Published April 26, 2013
If you knew what a used car dealer paid for a car that you’re interested in, wouldn’t that give you a tactical advantage when negotiating a deal?
Of course it would.
Now one self-described used car dealer, who goes by the nom-de-guerre of Dennis Miller, is letting consumers in on the big secret.
Miller and his colleagues have launched a new app called SnafuScan that gives prospective buyers information they say has never before been available to the general public, and could help them win the battle of the bargain.
“This is an app that gives you the prices that dealers pay for cars at dealers’ auctions,” Miller, founder and CEO of SnafuScan.com tells FoxNews.com. “The auction price is much lower than the Kelly Blue Book price, which reports on the prices of cars as sold to the public. Consumers have been very much keyed in to the Kelly Blue Book for years.”
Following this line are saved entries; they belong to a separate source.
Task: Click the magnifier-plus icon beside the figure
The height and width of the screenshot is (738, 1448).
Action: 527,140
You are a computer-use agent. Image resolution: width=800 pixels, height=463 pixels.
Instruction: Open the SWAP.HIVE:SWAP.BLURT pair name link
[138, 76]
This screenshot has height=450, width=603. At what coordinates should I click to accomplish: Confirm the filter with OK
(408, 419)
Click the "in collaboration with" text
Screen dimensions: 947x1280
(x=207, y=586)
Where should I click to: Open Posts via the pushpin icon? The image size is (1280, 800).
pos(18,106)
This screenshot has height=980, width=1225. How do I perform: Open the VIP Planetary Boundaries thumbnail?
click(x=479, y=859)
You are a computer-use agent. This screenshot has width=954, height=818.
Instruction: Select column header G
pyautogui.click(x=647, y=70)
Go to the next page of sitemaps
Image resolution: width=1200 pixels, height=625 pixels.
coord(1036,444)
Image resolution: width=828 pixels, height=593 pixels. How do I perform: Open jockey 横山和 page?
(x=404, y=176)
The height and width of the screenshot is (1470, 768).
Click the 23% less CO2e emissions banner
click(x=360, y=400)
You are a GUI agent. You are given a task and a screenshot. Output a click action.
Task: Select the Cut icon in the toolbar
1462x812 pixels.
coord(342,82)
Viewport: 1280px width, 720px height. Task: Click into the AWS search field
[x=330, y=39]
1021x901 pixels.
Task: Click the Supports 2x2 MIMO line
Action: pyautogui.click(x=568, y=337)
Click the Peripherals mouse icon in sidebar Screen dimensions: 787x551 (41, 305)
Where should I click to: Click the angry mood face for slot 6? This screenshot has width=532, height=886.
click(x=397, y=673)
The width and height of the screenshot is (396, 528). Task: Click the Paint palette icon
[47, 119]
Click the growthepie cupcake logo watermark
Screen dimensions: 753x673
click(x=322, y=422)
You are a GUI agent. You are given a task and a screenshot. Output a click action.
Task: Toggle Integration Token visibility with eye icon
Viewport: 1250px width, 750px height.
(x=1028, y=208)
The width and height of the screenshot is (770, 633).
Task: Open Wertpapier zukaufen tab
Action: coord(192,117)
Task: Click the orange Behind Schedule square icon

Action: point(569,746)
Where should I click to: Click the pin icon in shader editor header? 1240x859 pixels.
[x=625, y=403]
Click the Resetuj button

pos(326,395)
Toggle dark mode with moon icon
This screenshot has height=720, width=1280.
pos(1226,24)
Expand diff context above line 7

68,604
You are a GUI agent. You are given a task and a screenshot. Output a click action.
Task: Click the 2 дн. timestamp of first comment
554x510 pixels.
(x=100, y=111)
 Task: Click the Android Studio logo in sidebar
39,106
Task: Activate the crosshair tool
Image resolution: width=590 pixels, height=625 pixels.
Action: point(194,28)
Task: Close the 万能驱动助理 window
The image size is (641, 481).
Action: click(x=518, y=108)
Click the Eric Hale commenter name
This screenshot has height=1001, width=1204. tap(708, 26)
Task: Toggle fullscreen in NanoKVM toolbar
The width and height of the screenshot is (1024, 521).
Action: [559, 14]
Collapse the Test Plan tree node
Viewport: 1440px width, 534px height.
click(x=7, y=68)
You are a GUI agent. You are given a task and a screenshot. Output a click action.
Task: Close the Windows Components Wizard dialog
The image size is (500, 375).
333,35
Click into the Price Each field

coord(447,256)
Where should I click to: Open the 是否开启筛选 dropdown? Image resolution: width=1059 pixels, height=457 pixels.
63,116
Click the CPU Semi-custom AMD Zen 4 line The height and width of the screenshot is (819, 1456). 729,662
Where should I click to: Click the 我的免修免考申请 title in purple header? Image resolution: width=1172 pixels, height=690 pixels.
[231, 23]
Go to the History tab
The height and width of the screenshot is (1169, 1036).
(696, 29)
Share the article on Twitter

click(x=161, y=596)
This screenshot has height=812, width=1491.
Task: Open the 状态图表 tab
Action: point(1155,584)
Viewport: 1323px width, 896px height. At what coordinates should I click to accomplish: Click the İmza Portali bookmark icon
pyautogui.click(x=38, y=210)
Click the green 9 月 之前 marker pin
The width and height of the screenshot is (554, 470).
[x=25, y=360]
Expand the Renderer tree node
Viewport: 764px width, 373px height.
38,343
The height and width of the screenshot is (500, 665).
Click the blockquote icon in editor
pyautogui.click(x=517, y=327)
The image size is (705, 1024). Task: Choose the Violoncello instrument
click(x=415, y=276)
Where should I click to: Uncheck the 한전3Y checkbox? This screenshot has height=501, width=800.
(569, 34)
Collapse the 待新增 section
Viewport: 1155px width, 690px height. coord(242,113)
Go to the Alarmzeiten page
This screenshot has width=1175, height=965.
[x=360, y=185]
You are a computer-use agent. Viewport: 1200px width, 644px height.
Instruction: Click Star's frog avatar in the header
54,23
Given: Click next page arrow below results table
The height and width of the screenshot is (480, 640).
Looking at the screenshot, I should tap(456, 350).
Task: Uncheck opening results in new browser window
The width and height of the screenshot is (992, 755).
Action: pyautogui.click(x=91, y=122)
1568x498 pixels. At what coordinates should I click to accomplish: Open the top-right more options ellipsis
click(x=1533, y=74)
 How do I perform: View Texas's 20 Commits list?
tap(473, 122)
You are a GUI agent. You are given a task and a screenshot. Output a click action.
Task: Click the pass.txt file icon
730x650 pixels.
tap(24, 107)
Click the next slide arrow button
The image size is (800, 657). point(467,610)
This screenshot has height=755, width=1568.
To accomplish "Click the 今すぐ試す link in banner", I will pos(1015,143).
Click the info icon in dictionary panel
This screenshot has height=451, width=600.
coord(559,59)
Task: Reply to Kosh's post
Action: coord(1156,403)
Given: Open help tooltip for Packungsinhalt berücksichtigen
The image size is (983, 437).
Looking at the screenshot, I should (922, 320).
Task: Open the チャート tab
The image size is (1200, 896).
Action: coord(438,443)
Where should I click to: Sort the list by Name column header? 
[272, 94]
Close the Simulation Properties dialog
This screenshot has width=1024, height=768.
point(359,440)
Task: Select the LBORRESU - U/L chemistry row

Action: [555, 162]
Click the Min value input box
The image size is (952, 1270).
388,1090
According to Miller, most of the used cars at dealerships are bought at special dealer-only auctions closed to the general public, not directly from consumers, and the prices paid can be $5,000-$10,000 less than what’s on the window when you kick the tires.
Miller is not giving this information away for altruistic reasons. He is, after all, still a used car dealer, and wants to sell you his app for $9.99 for a 30-day subscription.
As a spiff to get customers in the digital door, he’s offering a free version of the app that allows users to get all the details on safety recalls for a particular car. The information will enable consumers to check the VIN number of a vehicle and find out if there is any outstanding work that needs to be done.
“We’re hoping to get the word out about recalls, and generate attention to our site as a resource for automotive information,” says Miller. “If millions of people use this as a recall scanner for their current cars, when they want to buy a new car, they will know about us, and can spend the $9.99 to get more detailed information about other cars.”
The free application idea came to Miller first, inspiring him and his investors to take the product to a higher level of design and functionality.
“When we buy a used car at an auction, we always look up recall information, so the cars can be upgraded, for free,” says Miller. “Some are benign, some are serious, like a faulty gas pedal or airbags. We want to prep the car and get rid of it as soon as possible.”
Most used cars, he explains, are bought by the dealer on credit, and it could cost them $200 or more every month the car sits on the lot, so they want to move the metal quickly.
The pricing info provided by SnafuScan will come in most handy for consumers if the car has been on the lot for more than 30 days, when the dealer’s profit margin really starts narrowing and he’s ready to deal.
Working with computer software developers in Russia and the Ukraine, Miller has come up with an algorithm that takes the last five years of transaction data from used car auctions, crunches the numbers, and comes up with the probable price the dealer paid for a particular used car, “within a few hundred dollars over, or under.”
Miller says that less reputable used car dealers in the past have gone as far as forging receipts from auctions to show to prospective buyers, claiming that their margin of profit on the car was less than it actually was.
“Let’s say we buy a vehicle for $6,500,” Miller says. “The industry has made up receipts that look like auction receipts, but which say the car cost $10,200 at auction. Meantime, Kelly Blue Booksays the car is worth $12,000. So you can see there is a lot of room for negotiation there.”
But what do Miller’s colleagues think about his turncoat move?
When contacted by FoxNews.com, the National Independent Automobile Dealers Association, which represents many of the nation’s used car dealers, had no comment.